Les malandrins, satisfaits de l’heureuse issue du guet-apens dressé par eux, s’éloignaient en conversant.

Dès qu’il n’entendit plus le son des voix, le Gascon s’enleva à la force des poignets, exécuta sur les reins un rétablissement que n’eût pas désavoué le premier maître de gymnastique de France et de Navarre et se retrouva sur ses pieds tout droit au milieu du pont.

Il est juste de dire qu’il n’en était pas plus fier pour cela, car à ce moment nul n’eût voulu le toucher, fût-ce avec des pincettes.

L’eau empuantée ruisselait de ses vêtements et formait une mare à ses pieds. Ses chausses lui plaquaient au corps ; ses vastes bottes s’étaient transformées en réservoirs.

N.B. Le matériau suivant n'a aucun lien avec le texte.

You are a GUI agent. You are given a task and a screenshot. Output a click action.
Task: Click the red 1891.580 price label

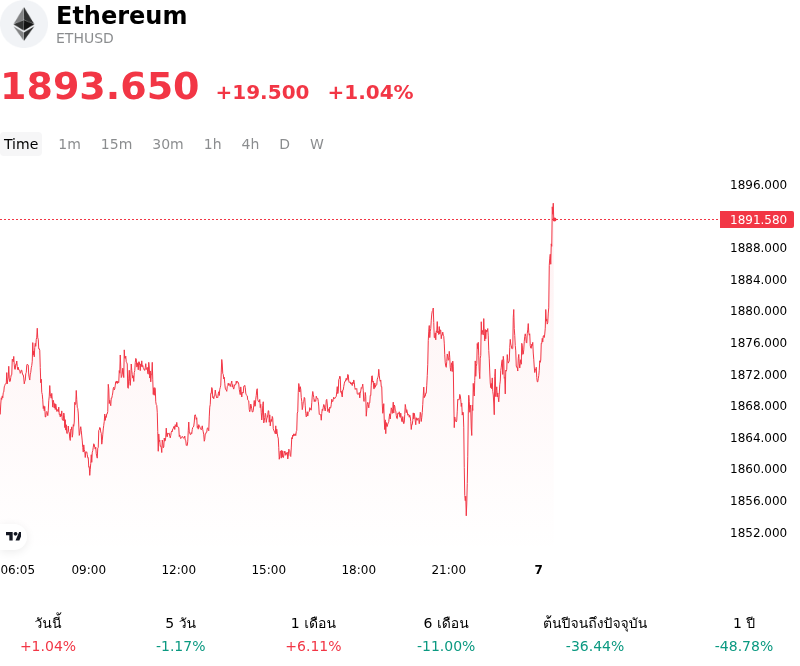757,219
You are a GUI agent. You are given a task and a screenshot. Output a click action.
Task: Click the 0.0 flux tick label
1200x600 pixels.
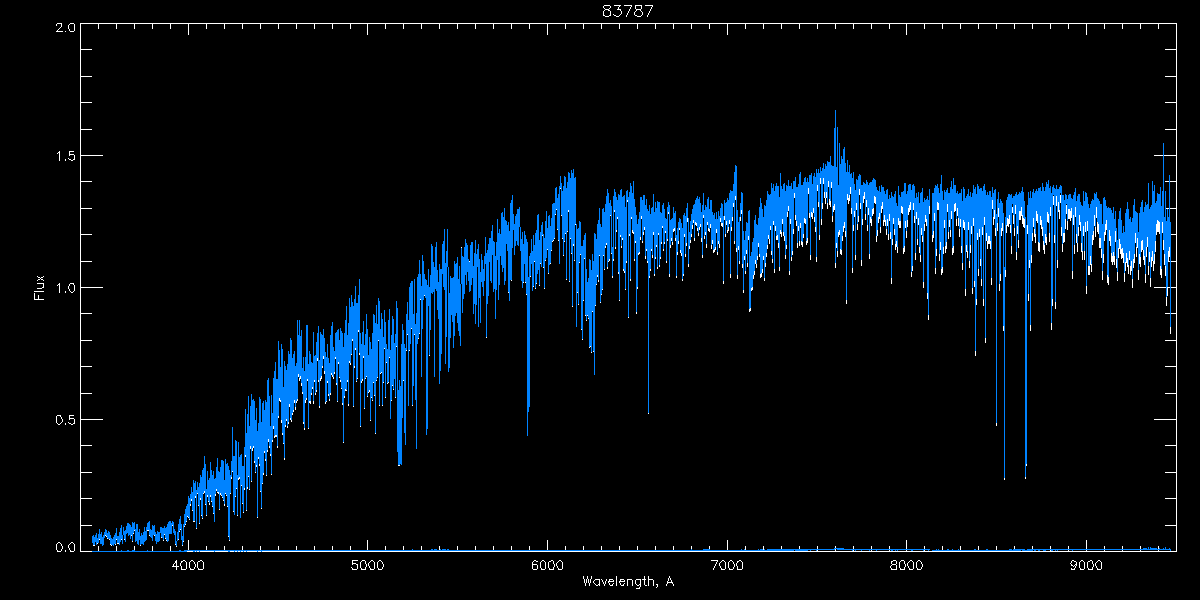(66, 548)
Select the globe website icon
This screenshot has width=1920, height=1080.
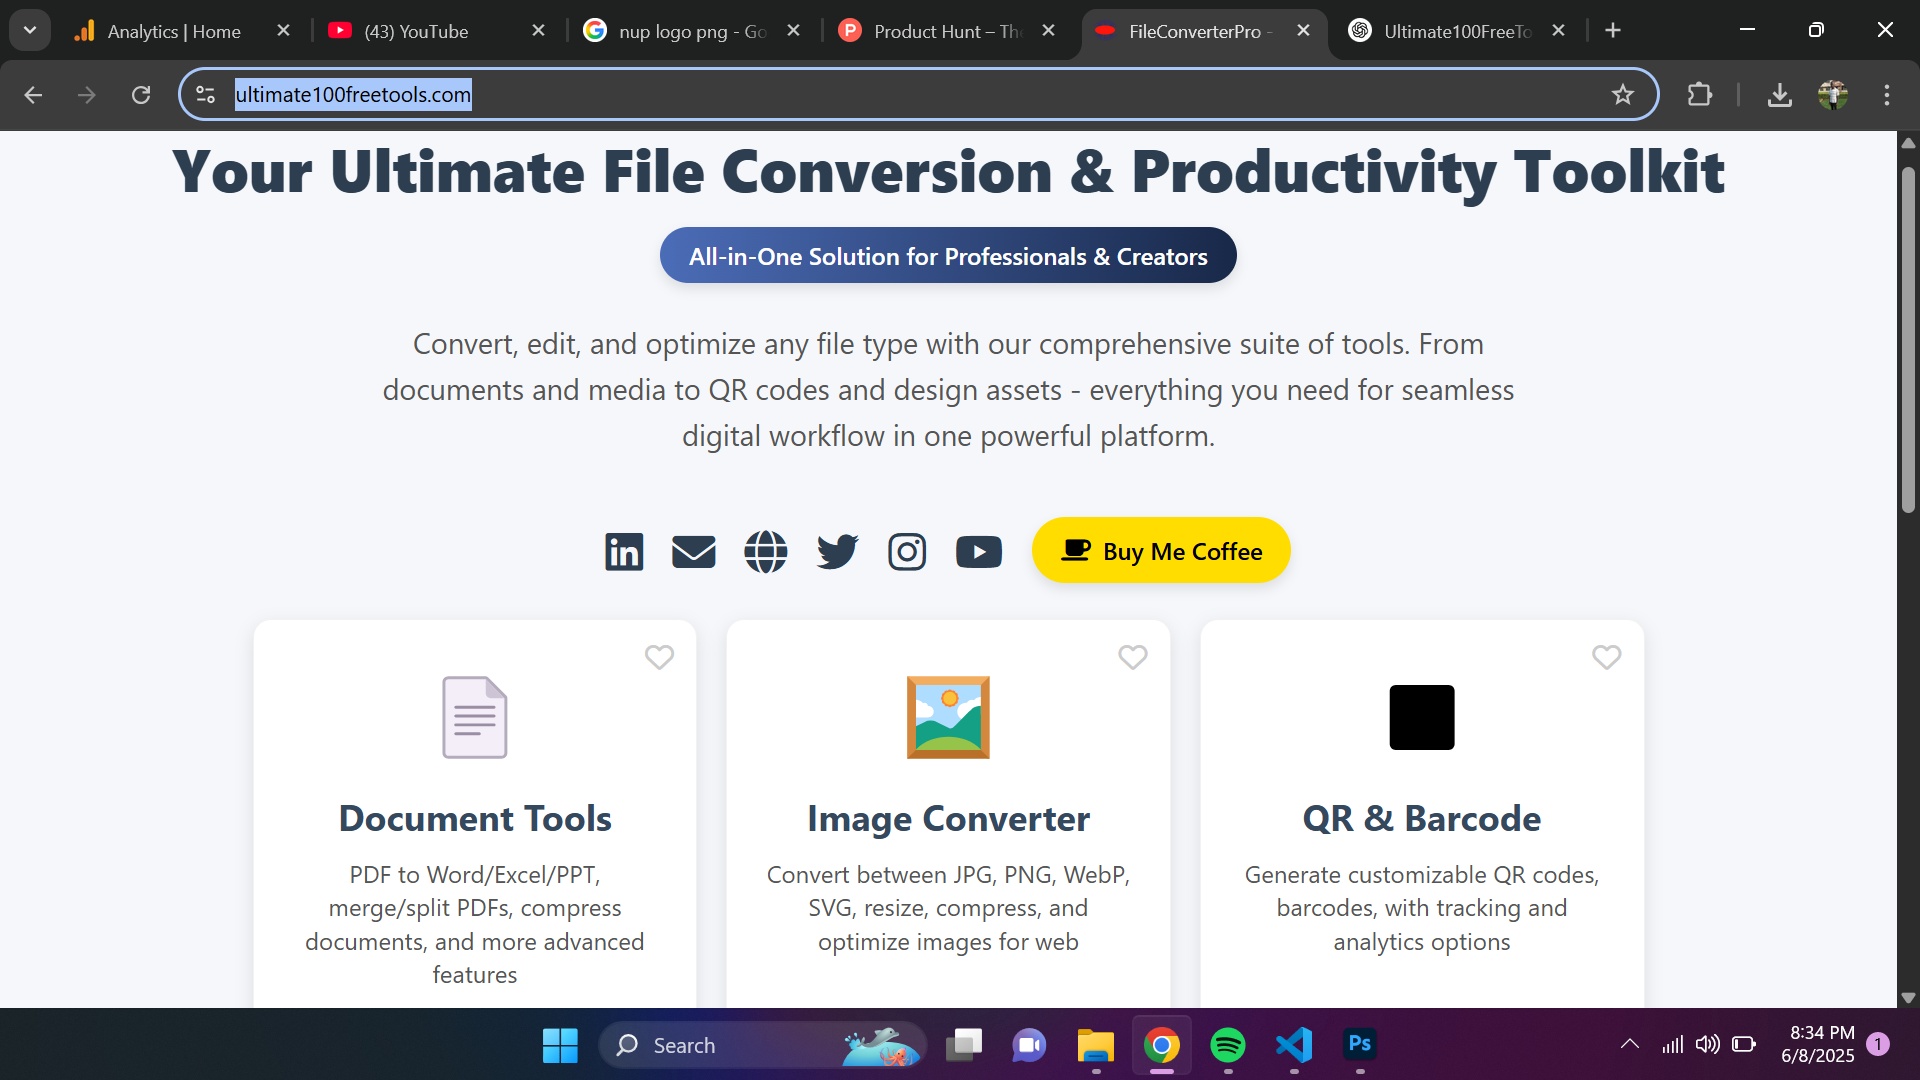tap(765, 551)
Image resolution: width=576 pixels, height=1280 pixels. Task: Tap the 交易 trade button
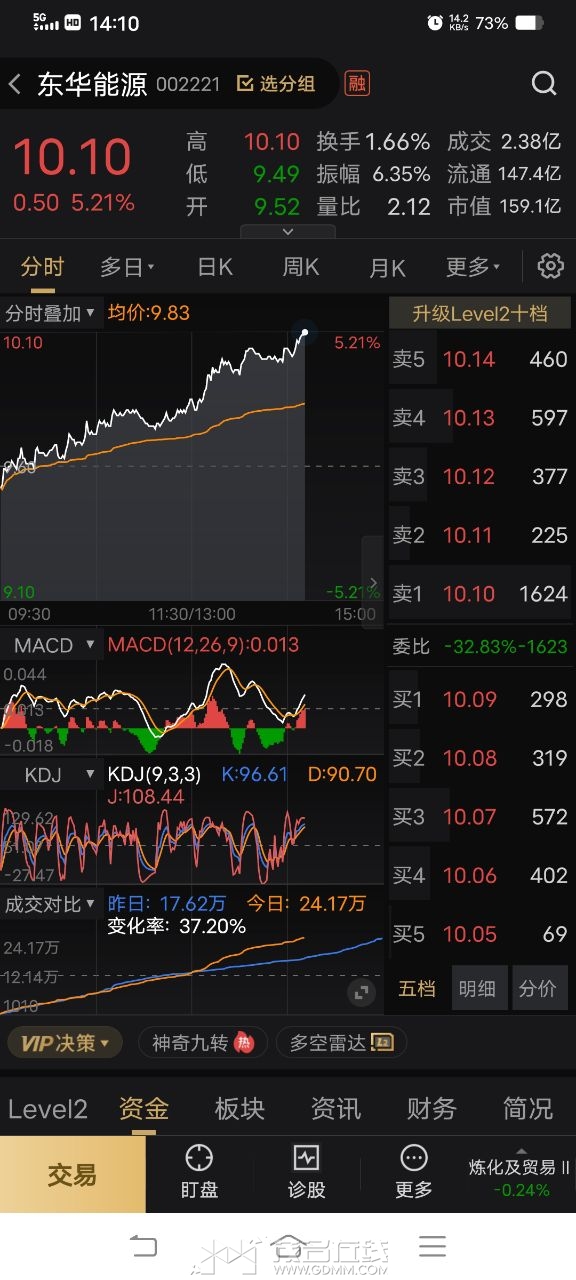coord(72,1175)
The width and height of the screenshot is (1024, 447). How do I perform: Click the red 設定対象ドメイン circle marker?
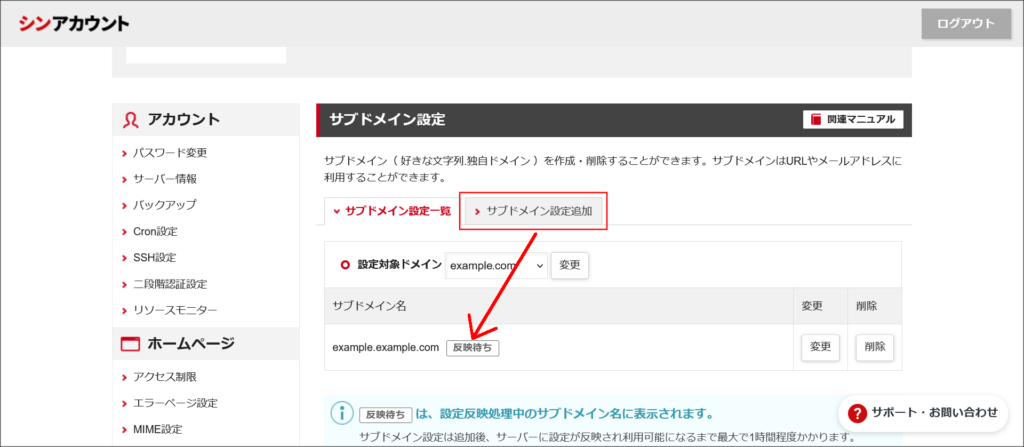(x=345, y=265)

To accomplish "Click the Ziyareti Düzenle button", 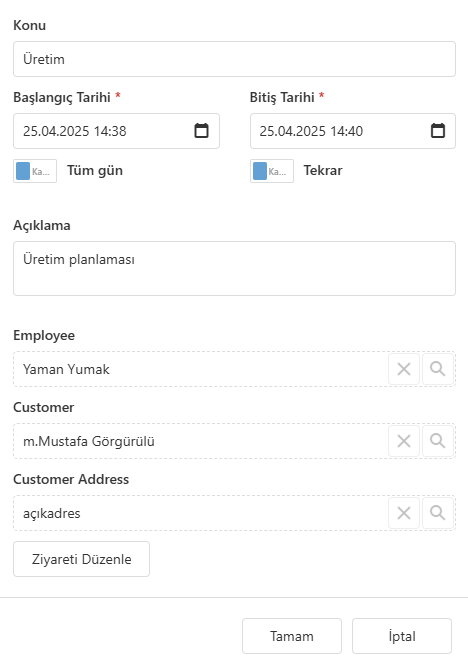I will 81,559.
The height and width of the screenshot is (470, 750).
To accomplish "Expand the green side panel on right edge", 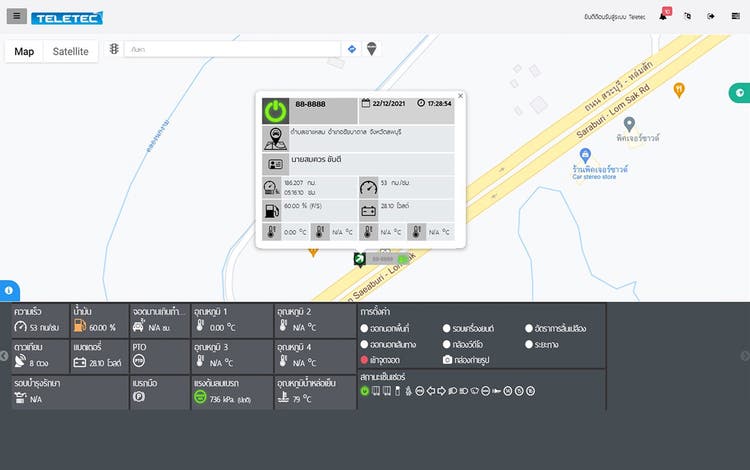I will [x=739, y=93].
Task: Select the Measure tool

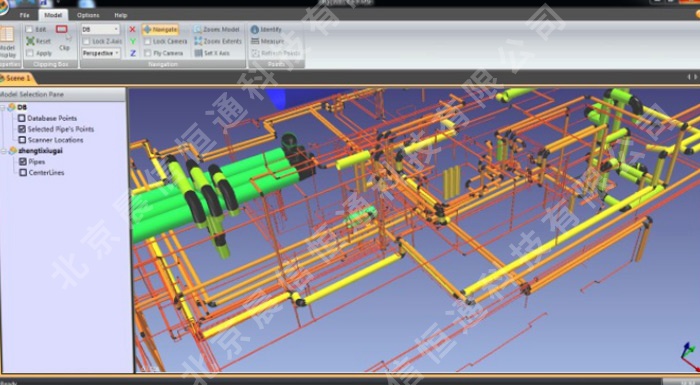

De plus, il avait perdu son feutre et le fourreau de sa rapière, cassé en deux, pendait lamentablement au long de sa cuisse.

Bien que la nuit fût très obscure et que le Gascon n’eût aucun miroir à sa portée pour se donner le spectacle de sa laideur, il n’avait pas moins conscience du piteux état dans lequel il se trouvait ; mais ce qui l’exaspérait au suprême degré, c’était la perte de Pétronille, sa rapière géante, souvenir d’une grande dame qui avait eu pour lui quelques bontés, compagne de toutes ses luttes héroïques ou désavouées.

Soudain, il frappa du pied et, s’il eût fait jour, on eût pu le voir pâlir.

— Cornebiou !… s’écria-t-il, sans songer qu’il pouvait être entendu, quel butor je fais de ne penser qu’à moi, quand je ne sais pas ce qu’est devenu mon petit prévôt.

Il ne se fut pas sitôt posé cette question que son anxiété fut à son comble.

La Baleine avait affirmé avoir senti du sang à la pointe de son épée… qui sait ? peut-être avait-il dit vrai ?…

— Si ma caillou il a réellement été atteint, pensa Cocardasse dont la gorge rendit un gémissement prolongé, il a dû s’évanouir et rester dans l’eau… Couquin de sort ! mon insouciance elle a pu le tuer !

Anxieux, il se pencha au bord du pont et écouta.

L’eau croupissante roulait silencieusement entre ses deux rives graissées par une sorte de cambouis.

Il appela assez doucement d’abord, puis an peu plus fort. Mais à mesure que ses craintes redoublaient, sa gorge se serrait davantage et bientôt il lui fut impossible d’articuler un son.

Comment chercher dans ces ténèbres épaisses ? Où aller demander de la lumière et du secours ? Retourner au Trou-Punais, c’était risquer de se heurter, sans armes, aux quatre bandits qui devaient s’y trouver à cette heure.

En cas ordinaire, dans les circonstances difficultueuses, Cocardasse avait rarement eu l’occasion de se mettre martel en tête, son petit prévôt étant toujours là pour apporter une solution au problème ; aussi son cerveau inhabitué au travail, était-il à la torture, et ses tempes battaient si fort qu’il éprouvait une peine inouïe à rassembler ses idées.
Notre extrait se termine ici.